- _STATED GOAL_
Reproduce the listing below with every "Feedback" swapped for "Comments", leaving everything else unchanged.

- _GIVEN INFORMATION_
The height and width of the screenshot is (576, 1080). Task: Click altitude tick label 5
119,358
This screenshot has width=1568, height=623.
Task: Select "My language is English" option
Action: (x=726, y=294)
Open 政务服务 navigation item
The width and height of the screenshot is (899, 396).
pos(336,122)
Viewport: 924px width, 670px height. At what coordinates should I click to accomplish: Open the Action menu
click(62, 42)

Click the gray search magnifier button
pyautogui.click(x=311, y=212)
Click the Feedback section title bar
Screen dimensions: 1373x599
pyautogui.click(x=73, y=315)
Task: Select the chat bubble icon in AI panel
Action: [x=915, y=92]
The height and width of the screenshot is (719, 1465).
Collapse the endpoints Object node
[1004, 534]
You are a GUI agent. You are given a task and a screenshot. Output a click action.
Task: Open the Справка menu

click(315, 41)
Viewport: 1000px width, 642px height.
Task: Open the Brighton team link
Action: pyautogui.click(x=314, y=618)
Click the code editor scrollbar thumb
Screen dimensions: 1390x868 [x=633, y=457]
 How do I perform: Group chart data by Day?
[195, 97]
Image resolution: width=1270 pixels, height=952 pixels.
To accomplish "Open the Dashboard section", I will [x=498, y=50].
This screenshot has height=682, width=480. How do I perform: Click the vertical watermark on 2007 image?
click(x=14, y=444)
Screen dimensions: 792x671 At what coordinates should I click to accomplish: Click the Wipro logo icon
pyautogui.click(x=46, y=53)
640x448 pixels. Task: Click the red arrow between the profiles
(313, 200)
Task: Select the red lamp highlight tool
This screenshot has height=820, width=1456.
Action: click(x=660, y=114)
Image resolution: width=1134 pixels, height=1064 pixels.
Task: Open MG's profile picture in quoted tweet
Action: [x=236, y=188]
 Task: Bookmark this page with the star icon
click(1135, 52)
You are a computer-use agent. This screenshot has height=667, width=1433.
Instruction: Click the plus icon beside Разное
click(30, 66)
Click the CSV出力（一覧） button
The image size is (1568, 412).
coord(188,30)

- _EXPECTED ANSWER_
The height and width of the screenshot is (576, 1080). Task: Click altitude tick label 5
119,358
This screenshot has width=1568, height=623.
Task: Select "My language is English" option
Action: (x=726, y=294)
Open 政务服务 navigation item
The width and height of the screenshot is (899, 396).
pos(336,122)
Viewport: 924px width, 670px height. At what coordinates should I click to accomplish: Open the Action menu
click(62, 42)

Click the gray search magnifier button
pyautogui.click(x=311, y=212)
Click the Comments section title bar
Screen dimensions: 1373x599
pyautogui.click(x=73, y=315)
Task: Select the chat bubble icon in AI panel
Action: [x=915, y=92]
The height and width of the screenshot is (719, 1465).
Collapse the endpoints Object node
[1004, 534]
You are a GUI agent. You are given a task and a screenshot. Output a click action.
Task: Open the Справка menu

click(315, 41)
Viewport: 1000px width, 642px height.
Task: Open the Brighton team link
Action: pyautogui.click(x=314, y=618)
Click the code editor scrollbar thumb
Screen dimensions: 1390x868 [x=633, y=457]
 How do I perform: Group chart data by Day?
[195, 97]
Image resolution: width=1270 pixels, height=952 pixels.
To accomplish "Open the Dashboard section", I will [x=498, y=50].
This screenshot has height=682, width=480. How do I perform: Click the vertical watermark on 2007 image?
click(x=14, y=444)
Screen dimensions: 792x671 At what coordinates should I click to accomplish: Click the Wipro logo icon
pyautogui.click(x=46, y=53)
640x448 pixels. Task: Click the red arrow between the profiles
(313, 200)
Task: Select the red lamp highlight tool
This screenshot has height=820, width=1456.
Action: click(x=660, y=114)
Image resolution: width=1134 pixels, height=1064 pixels.
Task: Open MG's profile picture in quoted tweet
Action: [x=236, y=188]
 Task: Bookmark this page with the star icon
click(1135, 52)
You are a computer-use agent. This screenshot has height=667, width=1433.
Instruction: Click the plus icon beside Разное
click(30, 66)
Click the CSV出力（一覧） button
The image size is (1568, 412).
coord(188,30)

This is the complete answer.